Sourcing Data from S3 with Drake

2020-08-23

drake is a package for orchestrating R workflows. Suppose I have some data in S3 that I want to pull into R through a drake plan. In this post I’ll use the S3 object’s ETag to make drake only re-download the data if it’s changed.

This covers the scenario in which the object name in S3 stays the same. If I had, say, data being uploaded each day with an object name suffixed with the date, then I wouldn’t bother checking for any changes.

Connecting to S3

Both the aws.s3 package and the PAWS package will connect to S3 from R. I’ve used both of these packages, and there’s nothing wrong with them, but I always find myself going back to wrapping AWS CLI commands. I’m not saying this is the best way to use AWS from within R, but it works, although I haven’t tested this on anything other than Linux.

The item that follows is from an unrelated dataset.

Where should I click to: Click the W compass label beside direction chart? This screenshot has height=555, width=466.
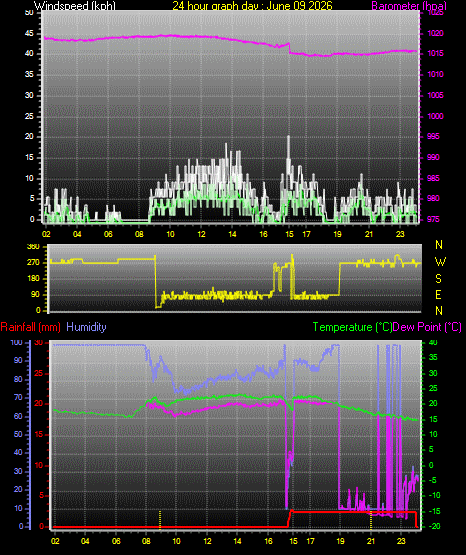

By this point I’ve run aws configure in a terminal to make sure that I can actually connect to AWS. I’ve also created an S3 bucket.

There are two ways to connect to S3 from the AWS CLI. s3 commands are more high-level than s3api commands, but I’ll need to use both here.

Uploading some data

I’ll start by uploading some CSV data to my bucket using an s3 command, so that I have something to source in my drake plan. What I really like about the s3 commands is that I don’t have to mess around with any multi-part uploads, as the AWS CLI takes care of all that complexity for me.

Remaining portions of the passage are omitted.